Categorized | Two Cents

The Habitual Adventures of Zak Freed

Posted on 06 February 2011 by Mylynda Guthrie

I wasn’t sure how long I had been asleep for, but it didn’t seem to me that I had missed very much… A breeze creeping in through the space in my poorly-installed, forty year old window frame had probably swept some kind of phantom virus in with it as well… and so then the pressure in my head naturally backed up my theory enough to satisfy the early, yet logical outlook on the reason to why I couldn’t smell my roommate’s breakfast being cooked a few feet away from me. Regardless of what my anti-winter coat might have said about my sudden cold, I had still solved a mystery that, – to my recent understanding – only the landlord’s answering machine was clearly ever going to hear about. The coffee brewed quickly and cigarettes rolled tightly while I gladly accepted the fresh and supposedly organic breakfast burrito that my Dr. Seuss pajama-clad partner in crime had presented to me: Two hundred and fifty degrees of comfort, if just for a moment.

 A nearby train slowed underground, complimenting my yawn with a screech while the sounds of that ole’ hip-hop greeted me with a smile and probably also with the cheapest beer that money couldn’t ever buy in its hands.

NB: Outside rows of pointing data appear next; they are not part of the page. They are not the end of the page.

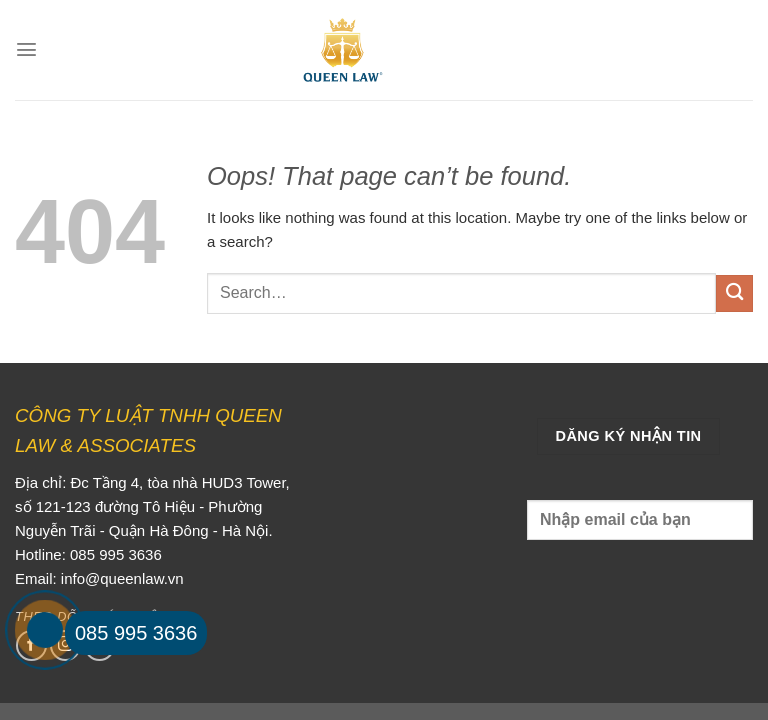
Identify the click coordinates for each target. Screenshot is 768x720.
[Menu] (26, 49)
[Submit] (734, 293)
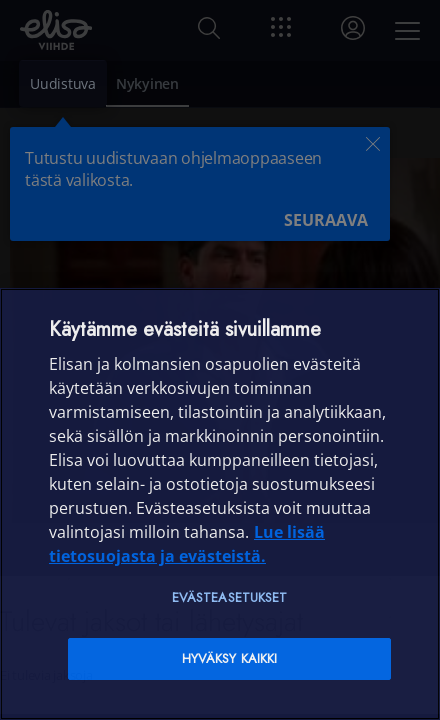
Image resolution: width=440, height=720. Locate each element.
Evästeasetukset (230, 597)
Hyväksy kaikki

This ruckus might not be what I would choose to listen to every single morning of my life… and as soon as I wake up… but 1B sure openly decides to jam it on a constant basis, and so I’ve naturally adapted the grimy routine as well. Ancient, pre family-oriented Ice Cube is my guilty pleasure, after all.

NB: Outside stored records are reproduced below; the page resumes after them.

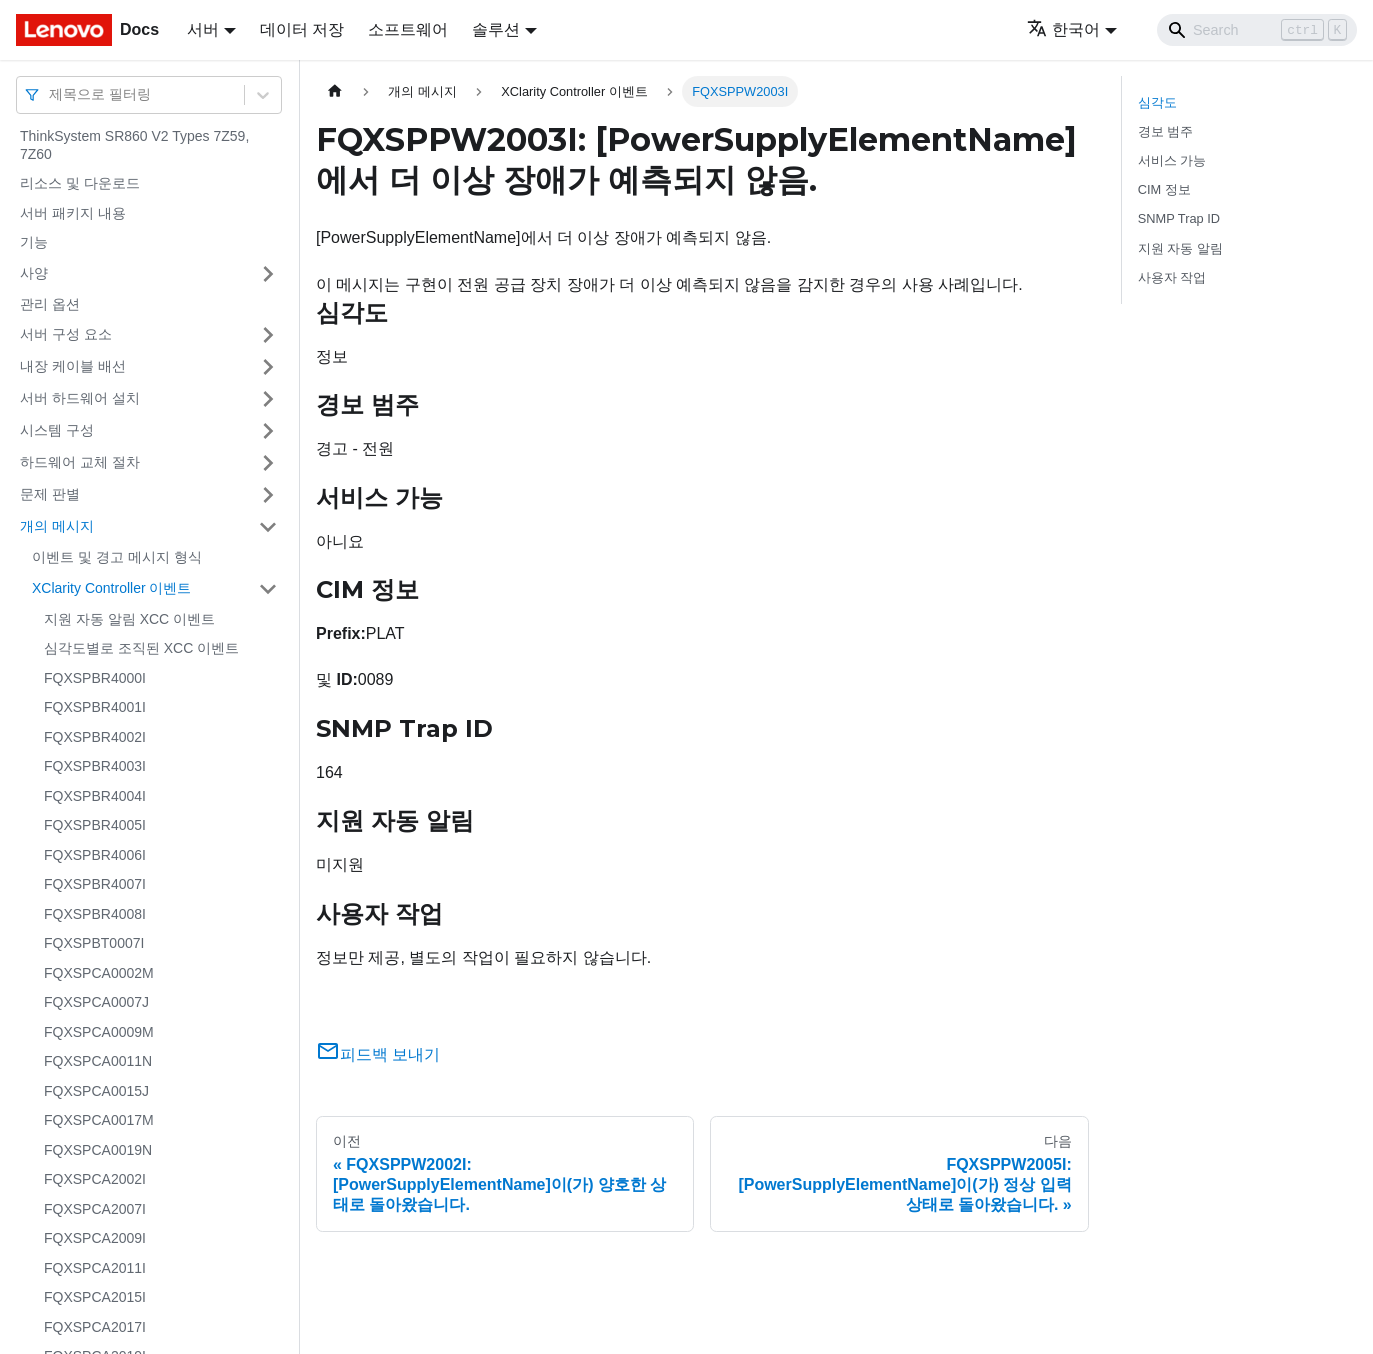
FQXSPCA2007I (95, 1209)
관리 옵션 (50, 304)
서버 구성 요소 (66, 334)
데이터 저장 (302, 29)
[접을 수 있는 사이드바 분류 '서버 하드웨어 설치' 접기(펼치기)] (268, 399)
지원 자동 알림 (1180, 248)
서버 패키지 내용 (73, 213)
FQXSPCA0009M (99, 1032)
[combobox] (51, 94)
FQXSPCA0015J (96, 1091)
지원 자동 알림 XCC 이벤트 (129, 619)
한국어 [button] (1063, 29)
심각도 (1157, 102)
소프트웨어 (408, 29)
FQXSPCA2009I (95, 1238)
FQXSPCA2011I (95, 1268)
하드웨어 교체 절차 (80, 462)
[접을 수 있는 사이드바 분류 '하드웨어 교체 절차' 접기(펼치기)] (268, 463)
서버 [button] (203, 29)
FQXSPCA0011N (98, 1061)
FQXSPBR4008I (95, 914)
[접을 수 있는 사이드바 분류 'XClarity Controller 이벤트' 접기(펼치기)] (268, 589)
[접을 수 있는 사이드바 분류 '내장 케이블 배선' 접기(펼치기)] (268, 367)
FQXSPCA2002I (95, 1179)
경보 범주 (1166, 131)
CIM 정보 (1164, 189)
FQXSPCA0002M (99, 973)
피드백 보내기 (378, 1054)
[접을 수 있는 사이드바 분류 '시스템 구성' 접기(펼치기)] (268, 431)
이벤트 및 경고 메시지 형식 (117, 557)
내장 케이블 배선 (73, 366)
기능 (34, 242)
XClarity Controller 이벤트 (111, 588)
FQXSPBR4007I (95, 884)
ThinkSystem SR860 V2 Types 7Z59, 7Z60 (134, 145)
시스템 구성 (57, 430)
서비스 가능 (1172, 160)
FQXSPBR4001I (95, 707)
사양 (34, 273)
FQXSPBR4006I (95, 855)
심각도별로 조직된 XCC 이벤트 (141, 648)
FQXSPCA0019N (98, 1150)
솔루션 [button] (496, 29)
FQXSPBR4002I (95, 737)
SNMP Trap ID (1179, 218)
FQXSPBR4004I (95, 796)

 We will all find rituals through our daily lives, on some level or another, and all of these little things that commonly pattern themselves out probably have more of an impact on how our days execute themselves than we might realize. Unscheduled sounds of car stereos passing by and boom-boxes under the earth while we’re out and about may plant a seed in our brains that we will search for and download later, but there will always be the go-to and often unavoidable sources for inspiration and familiar wake-up bells that will never fail us just the same.

Let’s face it: we all have favorite artists that the people around us have got to be getting sick of by now.

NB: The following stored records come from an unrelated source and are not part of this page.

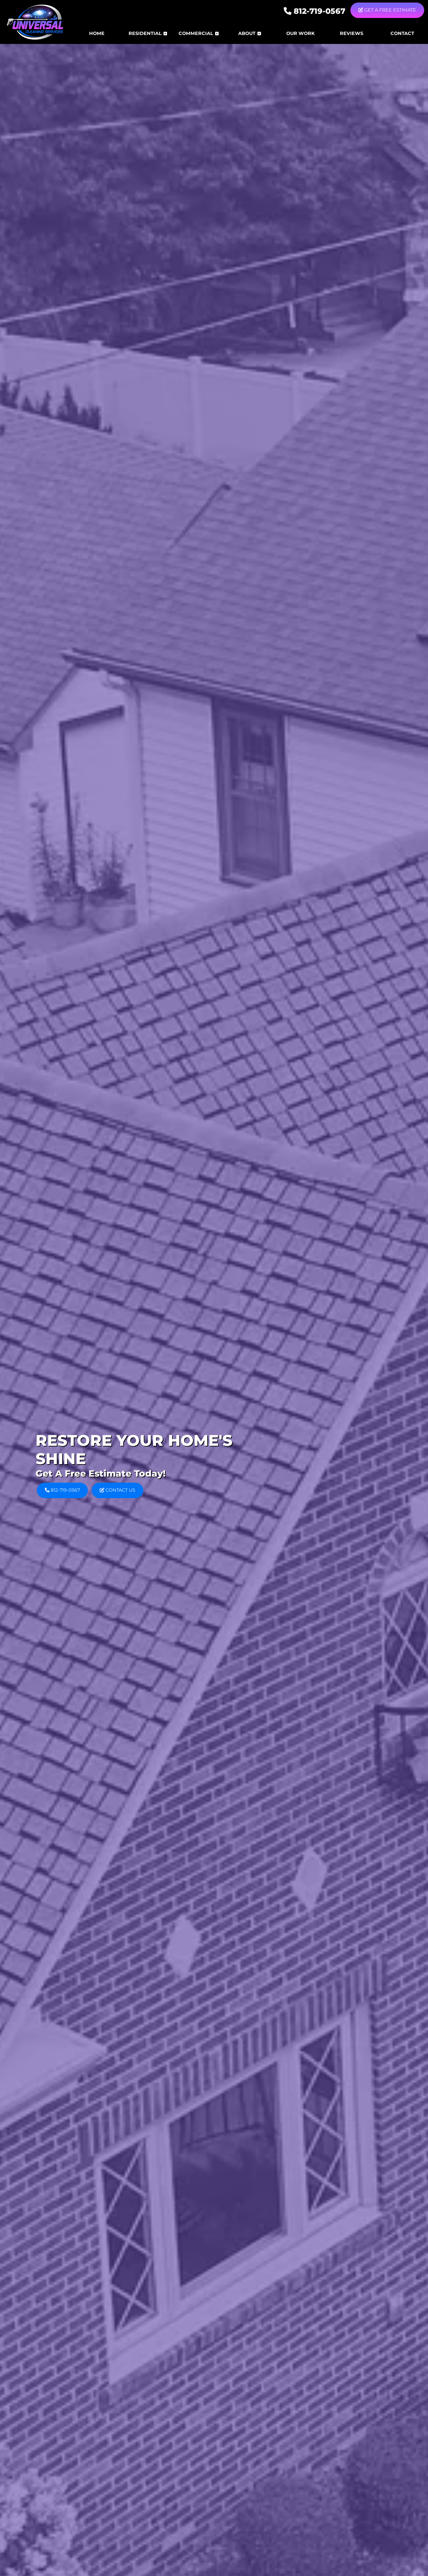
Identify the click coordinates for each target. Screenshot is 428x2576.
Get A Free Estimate (387, 10)
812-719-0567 (314, 11)
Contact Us (117, 1490)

I was on my way to cash an incredibly insignificant check when instead I got stuck listening to this old man at the stop playing a Ruan lute. He looked the part for the sounds that it made, too… Mustaches like the one this guy had have got to hold some kind of ancient, magical power – and judging by how old this instrument in particular seemed to be to me, it probably took him two hundred thousand years to really be able to harness its glory.

 Oh, how I do love musically serendipitous days… and I can’t help but to feel blessed in those moments!

 When the iPod is dead – a traveling factor that when turned on would otherwise just have me droning around as routinely silent on an everyday trip as the other pile of faces acting the same way, staring downwards – I will always be pulled towards the ambient and common calls of this city and the sometimes life-changing impact of its super heroes.